> [Problem]
All lines in the records below that hold "computer" are to be shown.

Listed entries Block Start

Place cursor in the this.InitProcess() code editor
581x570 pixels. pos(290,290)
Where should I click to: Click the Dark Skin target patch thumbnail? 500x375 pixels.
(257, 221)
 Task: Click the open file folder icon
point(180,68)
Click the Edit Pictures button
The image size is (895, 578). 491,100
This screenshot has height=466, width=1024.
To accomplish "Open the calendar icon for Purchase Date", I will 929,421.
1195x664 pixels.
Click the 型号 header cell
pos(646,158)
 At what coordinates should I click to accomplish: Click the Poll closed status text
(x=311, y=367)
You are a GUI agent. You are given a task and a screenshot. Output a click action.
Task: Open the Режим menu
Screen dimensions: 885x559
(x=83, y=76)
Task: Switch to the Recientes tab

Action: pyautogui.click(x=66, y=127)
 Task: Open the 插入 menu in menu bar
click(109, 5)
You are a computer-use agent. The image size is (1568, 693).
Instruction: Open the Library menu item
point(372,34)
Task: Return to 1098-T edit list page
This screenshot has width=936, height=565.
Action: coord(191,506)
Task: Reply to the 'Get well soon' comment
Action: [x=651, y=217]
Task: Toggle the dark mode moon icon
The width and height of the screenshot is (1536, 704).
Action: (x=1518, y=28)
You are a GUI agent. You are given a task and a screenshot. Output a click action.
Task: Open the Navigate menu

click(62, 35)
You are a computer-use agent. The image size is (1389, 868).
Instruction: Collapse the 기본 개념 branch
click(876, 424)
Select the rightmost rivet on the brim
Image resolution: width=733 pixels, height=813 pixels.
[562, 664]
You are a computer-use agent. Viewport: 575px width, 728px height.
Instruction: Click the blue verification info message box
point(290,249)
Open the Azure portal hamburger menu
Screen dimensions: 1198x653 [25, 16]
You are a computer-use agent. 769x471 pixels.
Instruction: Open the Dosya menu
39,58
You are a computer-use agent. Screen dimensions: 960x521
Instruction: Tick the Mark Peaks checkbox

Listed entries Block End

> [Result of the task]
You are a computer-use agent. The image size is (1568, 693).
You are a computer-use agent. The image size is (1389, 868).
You are a computer-use agent. Viewport: 575px width, 728px height.
You are a computer-use agent. 769x471 pixels.
You are a computer-use agent. Screen dimensions: 960x521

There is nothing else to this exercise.